Of course, finding a red flag in an offer letter doesn't automatically mean you should turn down the job. Instead, these warning signs indicate you need to do more research. Your legal rights can be impacted by what's in the letter, so it's important that you understand what could happen — before you sign the dotted line. Here are 10 common things to look out for.
1. Unclear salary and compensation information
An offer letter should lay out the terms of your employment. That means providing information on your salary, benefits, and total compensation. But what if the offer letter does not clearly state your salary and benefits? If you sign anyway, you may be agreeing to work for a lower salary than you expected, or even lose out on certain benefits completely.
An offer letter with unclear salary and compensation information should be a warning sign of a company that either doesn't respect their employees, is disorganized, or both.
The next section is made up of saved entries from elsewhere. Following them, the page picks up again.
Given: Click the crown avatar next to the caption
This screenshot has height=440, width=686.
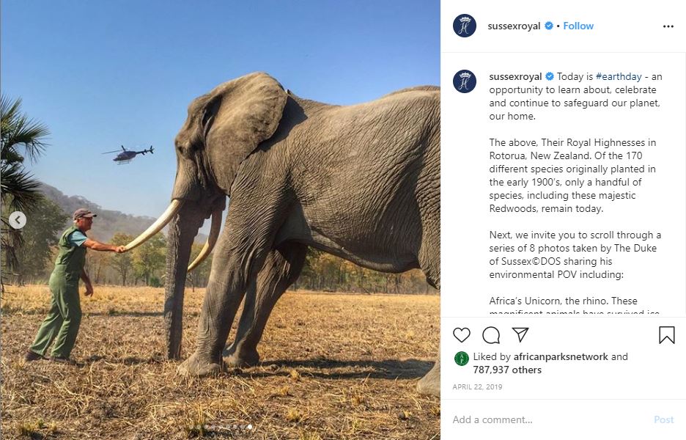Looking at the screenshot, I should point(463,81).
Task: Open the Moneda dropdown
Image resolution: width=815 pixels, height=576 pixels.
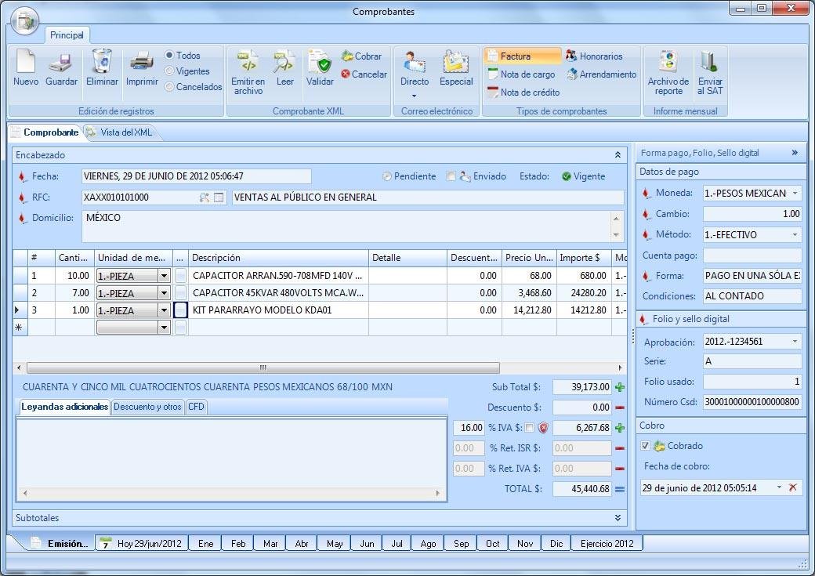Action: click(795, 193)

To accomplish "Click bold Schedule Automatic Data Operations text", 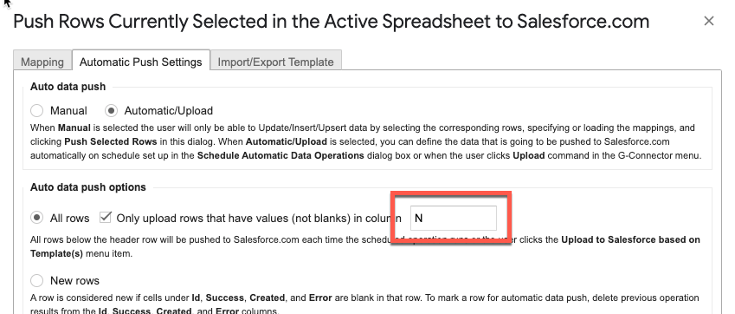I will point(280,156).
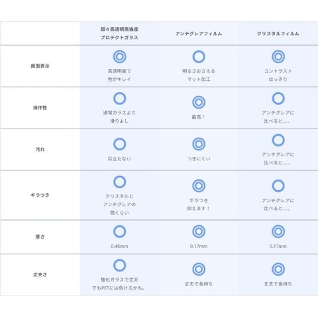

By the time an organization makes a job offer, it should come with clear details on the salary, including the bonus structure.
Remember, you can always negotiate salary and benefits, even after receiving an offer letter. Doing so can mean a higher base salary, more vacation days, or other employment benefits.
2. A lower salary than you discussed
What if the offer letter clearly lists the salary, but it's less than what the hiring manager mentioned during your interview? That could be a major red flag. If you discussed a salary of $60,000 during your interview but the offer letter lists a salary of $50,000, it could be a simple mistake — or it could be a sign that the company is not dealing with you in good faith. A company that tries to trick you out of compensation during the hiring process may continue similar bad-faith actions during your employment.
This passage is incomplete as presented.